Público esta matéria para falar sobre a histórica atuação sociopolítica do inesquecível Dr. Estevam Galvão de Oliveira, falecido aos 29 de junho de 2024, casado com a professora Viviane Domschke e também para destacar a prestigiosa personalidade de Dr. Mori falecido há poucas semanas, em 14 de junho aos 96 anos, casado com Dona Kyoko falecida ao 1º de julho 2006.
A graça da existência dessas personalidades citadas no início dessa minha matéria é tão grande, em sua essência de vida e de serviços, lutas e conquistas que nos dão uma grande lição. O Dr. Estevam e Dona Viviane vivenciaram 55 anos de vida matrimonial. A vida matrimonial de todo casal, vivida no espaço pequeno ou grande, humilde ou deslumbrante do lar é feita de gestos de acolhida e de partilha, de confiança e de esperança, sem se cansar de dar sentido pleno à vida conjugal, social e profissional. Estevam e Viviane conseguiram este objetivo com uma fecunda vida conjugal e social.
O Dr. Mori falecido há poucos dias perdeu a esposa Kyoko em 1º de julho de 2006.
O amado esposo ficou tão sozinho para enfrentar a lida, chorando junto à tumba fria no cemitério em São Paulo, onde eu estive para acompanhar e rezar no sepultamento da sua querida esposa.
Deus levantou o coração do Dr. Mori, transformando o seu pranto em alegria, pelos numerosos serviços prestados na Colônia Japonesa e na cidade de Suzano, como médico e como político, por ter sido vice-prefeito, num dos mandatos do Dr. Estevam Galvão de Oliveira.
O trabalho não assustou os dois homens e as duas mulheres. Era tempo para sonhar, mas também para realizar grandes feitos em prol da população.
Obrigado Dona Viviane. Do quarteto, a senhora ficou para continuar a levantar novas ações sócio-políticas e ambientais.
Sei que está um pouco mais velhinha, mas a vejo como jovem em seu escritório ou melhor dizer, no antigo escritório do Dr. Estevam, e de tudo para todos quer contar a valiosa caminhada de seu marido e contar os projetos que de agora em diante o seu coração vai ditando.
Tenho certeza de que a sua obra de educar tantos alunos foi uma dádiva inesquecível, algo essencial, um serviço honrado com toda a nobreza da sua alma. Obrigado Viviane, por ter feito muito mais do que a vontade de seu marido e de suas filhas netos e genros pediam.

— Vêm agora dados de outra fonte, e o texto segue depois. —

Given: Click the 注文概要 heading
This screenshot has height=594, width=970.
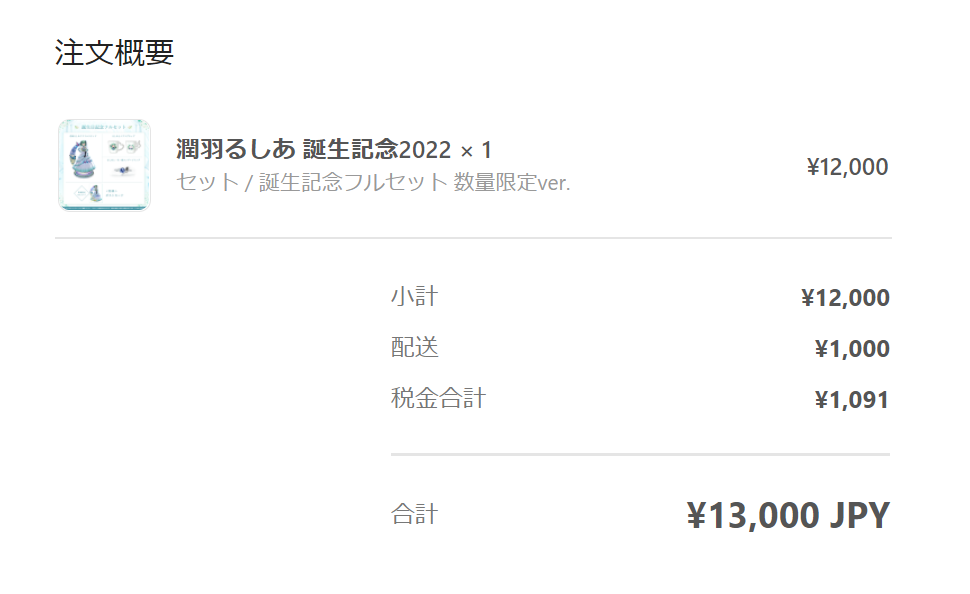Looking at the screenshot, I should [x=114, y=53].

Ao deixar o ensino a senhora entrou na política: ficou ao lado do seu marido por quatro mandatos como Primeira-Dama e como vice-prefeita ao lado de Paulo Tokuzumi por um mandato.
O “fim” dos serviços a serem oferecidos à população não é a palavra final. A senhora traz o entusiasmo de perseverar no serviço e o dever de construir o que ainda não foi construído e realizado. Surpreende um casamento mantido ao longo de 55 anos, e surpreende ainda mais, a ação divina, que ajudou o casal a viver uma a vida marcada pela fé no Senhor Jesus Cristo.